===== GECITEERDE TEKST =====
3
WERKING
3.1
Verantwoordelijkheid van de operator
Het is van essentieel belang dat de operator vertrouwd raakt met de apparatuur vooraleer de machine in gebruik te nemen.
Naast deze handleiding lezen, moet de operator de bij de eenheid geleverde gebruiksaanwijzing en het bedradingsdiagram
bestuderen om inzicht te krijgen in het in gebruik nemen, bediening en uitschakelsequentie en ook de uitschakelmodus en
de veiligheidsvoorzieningen.
Tijdens de eerste inwerkingstelling van de machine is de technicus van Daiking beschikbaar om eventuele vragen te
beantwoorden en om aanwijzingen te geven inzake de correcte operationele procedures.
De operator moet een datalog bijhouden voor elke specifieke machine. Tevens moet een aanvullende onderhoudslog
worden bijgehouden voor periodiek onderhoud en reparaties.
Deze eenheid van Daikin staat voor een substantiële investering en heeft aandacht en zorg nodig om deze apparatuur in
een goede werkende conditie te houden. Wanneer de operator abnormale of ongebruikelijke bedrijfscondities waarneemt,
wordt hij aangeraden contact op te nemen met de technische dienst van Daikin op te nemen.
===== GEGEVEN INFORMATIE =====
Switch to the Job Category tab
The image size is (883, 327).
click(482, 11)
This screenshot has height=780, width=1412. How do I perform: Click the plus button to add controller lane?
=====
OPDRACHTEN:
1. Beantwoord de volgende vragen over de tekst over de verantwoordelijkheid van de operator.
(a) Welke twee documenten moet de operator naast deze handleiding bestuderen?
(b) Waarvoor moet de aanvullende onderhoudslog worden bijgehouden?
(c) Met wie wordt de operator aangeraden contact op te nemen als hij abnormale of ongebruikelijke bedrijfscondities waarneemt?
2. Schrijf een vervolg op de tekst over de verantwoordelijkheid van de operator, te beginnen na de laatste zin.

ANTWOORDEN PER OPDRACHT:
1.
(a) De bij de eenheid geleverde gebruiksaanwijzing en het bedradingsdiagram.
(b) Voor periodiek onderhoud en reparaties.
(c) Met de technische dienst van Daikin.

2.
Het is belangrijk de onderstaande aanwijzingen te volgen tijdens gebruik en het plegen van onderhoud:
•
Sta niet toe dat onbevoegd en/of ongekwalificeerd personeel toegang verkrijgt tot de eenheid.
•
Het is verboden ingrepen op de elektrische componenten uit te voeren zonder eerst de hoofdschakelaar van het
systeem op uit te zetten en de elektrische voeding te hebben losgekoppeld.
•
Het is verboden ingrepen op de elektrische componenten uit te voeren zonder een isolerend platform te
gebruiken. Kom niet aan de elektrische componenten wanneer water en/of vocht aanwezig zijn.
•
Zorg ervoor dat alle werkzaamheden op het koelcircuit en op de onder druk staande onderdelen uitsluitend
worden uitgevoerd door gekwalificeerd personeel.
•
Compressoren mogen allen vervangen worden door gekwalificeerd personeel.
•
Scherpe randen kunnen letsel veroorzaken. Voorkom direct contact.
•
Breng geen vaste voorwerpen in de waterleidingen terwijl het systeem op het waternet is aangesloten.
•
Op de waterleiding aangesloten op de inlaat van de warmtewisselaar moet een mechanisch filter gemonteerd
worden.
•
Het is strikt verboden om eventuele afschermingssystemen van de bewegende delen te verwijderen.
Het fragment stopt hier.